Return each line of the listing below verbatim, with no additions or omissions.
··· Material ···
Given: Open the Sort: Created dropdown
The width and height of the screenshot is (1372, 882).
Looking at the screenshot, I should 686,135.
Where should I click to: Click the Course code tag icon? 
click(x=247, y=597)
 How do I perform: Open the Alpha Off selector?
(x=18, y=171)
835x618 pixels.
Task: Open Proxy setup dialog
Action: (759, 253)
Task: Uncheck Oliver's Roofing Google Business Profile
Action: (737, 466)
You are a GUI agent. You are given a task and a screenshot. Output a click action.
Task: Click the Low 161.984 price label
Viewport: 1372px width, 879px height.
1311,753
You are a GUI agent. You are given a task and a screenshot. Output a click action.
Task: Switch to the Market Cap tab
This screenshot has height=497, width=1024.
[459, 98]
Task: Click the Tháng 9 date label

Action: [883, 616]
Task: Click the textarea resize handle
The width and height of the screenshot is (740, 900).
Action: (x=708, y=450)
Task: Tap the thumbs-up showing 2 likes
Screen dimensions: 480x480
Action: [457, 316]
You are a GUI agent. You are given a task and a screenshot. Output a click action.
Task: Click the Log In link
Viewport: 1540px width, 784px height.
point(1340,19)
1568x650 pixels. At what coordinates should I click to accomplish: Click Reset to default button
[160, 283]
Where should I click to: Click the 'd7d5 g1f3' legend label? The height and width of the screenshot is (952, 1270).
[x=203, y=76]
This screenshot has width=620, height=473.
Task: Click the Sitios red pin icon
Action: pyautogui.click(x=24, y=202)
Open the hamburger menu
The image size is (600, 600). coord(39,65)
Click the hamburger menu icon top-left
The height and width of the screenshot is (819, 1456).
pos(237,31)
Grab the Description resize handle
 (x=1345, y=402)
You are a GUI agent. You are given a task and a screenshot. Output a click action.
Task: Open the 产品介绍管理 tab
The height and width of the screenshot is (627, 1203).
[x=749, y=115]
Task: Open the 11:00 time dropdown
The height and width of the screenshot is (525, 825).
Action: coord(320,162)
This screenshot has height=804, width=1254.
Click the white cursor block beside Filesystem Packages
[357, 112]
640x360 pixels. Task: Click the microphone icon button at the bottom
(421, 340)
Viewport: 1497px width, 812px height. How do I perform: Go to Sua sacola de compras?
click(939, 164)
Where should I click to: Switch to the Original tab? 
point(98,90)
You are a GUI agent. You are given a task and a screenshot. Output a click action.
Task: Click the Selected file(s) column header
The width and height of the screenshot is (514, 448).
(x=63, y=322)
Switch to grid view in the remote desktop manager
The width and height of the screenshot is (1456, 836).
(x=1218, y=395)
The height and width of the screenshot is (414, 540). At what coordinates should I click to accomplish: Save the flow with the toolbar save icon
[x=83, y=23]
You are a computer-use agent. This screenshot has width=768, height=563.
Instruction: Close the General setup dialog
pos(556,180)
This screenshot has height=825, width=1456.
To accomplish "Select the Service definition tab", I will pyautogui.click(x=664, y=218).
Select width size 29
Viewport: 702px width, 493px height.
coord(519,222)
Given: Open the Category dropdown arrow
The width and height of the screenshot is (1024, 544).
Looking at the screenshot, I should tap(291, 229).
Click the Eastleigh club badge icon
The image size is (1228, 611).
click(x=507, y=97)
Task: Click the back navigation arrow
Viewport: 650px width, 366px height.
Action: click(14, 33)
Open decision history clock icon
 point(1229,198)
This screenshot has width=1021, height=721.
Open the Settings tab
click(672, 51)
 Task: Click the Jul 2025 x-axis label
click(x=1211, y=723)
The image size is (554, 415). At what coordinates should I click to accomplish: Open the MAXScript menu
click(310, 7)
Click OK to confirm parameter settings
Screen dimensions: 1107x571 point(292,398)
···
_Exercise result:_
Given: Open the Sort: Created dropdown
The width and height of the screenshot is (1372, 882).
Looking at the screenshot, I should 686,135.
Where should I click to: Click the Course code tag icon? 
click(x=247, y=597)
 How do I perform: Open the Alpha Off selector?
(x=18, y=171)
835x618 pixels.
Task: Open Proxy setup dialog
Action: (759, 253)
Task: Uncheck Oliver's Roofing Google Business Profile
Action: (737, 466)
You are a GUI agent. You are given a task and a screenshot. Output a click action.
Task: Click the Low 161.984 price label
Viewport: 1372px width, 879px height.
1311,753
You are a GUI agent. You are given a task and a screenshot. Output a click action.
Task: Switch to the Market Cap tab
This screenshot has height=497, width=1024.
[459, 98]
Task: Click the Tháng 9 date label

Action: [883, 616]
Task: Click the textarea resize handle
The width and height of the screenshot is (740, 900).
Action: (x=708, y=450)
Task: Tap the thumbs-up showing 2 likes
Screen dimensions: 480x480
Action: [457, 316]
You are a GUI agent. You are given a task and a screenshot. Output a click action.
Task: Click the Log In link
Viewport: 1540px width, 784px height.
point(1340,19)
1568x650 pixels. At what coordinates should I click to accomplish: Click Reset to default button
[160, 283]
Where should I click to: Click the 'd7d5 g1f3' legend label? The height and width of the screenshot is (952, 1270).
[x=203, y=76]
This screenshot has width=620, height=473.
Task: Click the Sitios red pin icon
Action: pyautogui.click(x=24, y=202)
Open the hamburger menu
The image size is (600, 600). coord(39,65)
Click the hamburger menu icon top-left
The height and width of the screenshot is (819, 1456).
pos(237,31)
Grab the Description resize handle
 (x=1345, y=402)
You are a GUI agent. You are given a task and a screenshot. Output a click action.
Task: Open the 产品介绍管理 tab
The height and width of the screenshot is (627, 1203).
[x=749, y=115]
Task: Open the 11:00 time dropdown
The height and width of the screenshot is (525, 825).
Action: coord(320,162)
This screenshot has height=804, width=1254.
Click the white cursor block beside Filesystem Packages
[357, 112]
640x360 pixels. Task: Click the microphone icon button at the bottom
(421, 340)
Viewport: 1497px width, 812px height. How do I perform: Go to Sua sacola de compras?
click(939, 164)
Where should I click to: Switch to the Original tab? 
point(98,90)
You are a GUI agent. You are given a task and a screenshot. Output a click action.
Task: Click the Selected file(s) column header
The width and height of the screenshot is (514, 448).
(x=63, y=322)
Switch to grid view in the remote desktop manager
The width and height of the screenshot is (1456, 836).
(x=1218, y=395)
The height and width of the screenshot is (414, 540). At what coordinates should I click to accomplish: Save the flow with the toolbar save icon
[x=83, y=23]
You are a computer-use agent. This screenshot has width=768, height=563.
Instruction: Close the General setup dialog
pos(556,180)
This screenshot has height=825, width=1456.
To accomplish "Select the Service definition tab", I will pyautogui.click(x=664, y=218).
Select width size 29
Viewport: 702px width, 493px height.
coord(519,222)
Given: Open the Category dropdown arrow
The width and height of the screenshot is (1024, 544).
Looking at the screenshot, I should tap(291, 229).
Click the Eastleigh club badge icon
The image size is (1228, 611).
click(x=507, y=97)
Task: Click the back navigation arrow
Viewport: 650px width, 366px height.
Action: click(14, 33)
Open decision history clock icon
 point(1229,198)
This screenshot has width=1021, height=721.
Open the Settings tab
click(672, 51)
 Task: Click the Jul 2025 x-axis label
click(x=1211, y=723)
The image size is (554, 415). At what coordinates should I click to accomplish: Open the MAXScript menu
click(310, 7)
Click OK to confirm parameter settings
Screen dimensions: 1107x571 point(292,398)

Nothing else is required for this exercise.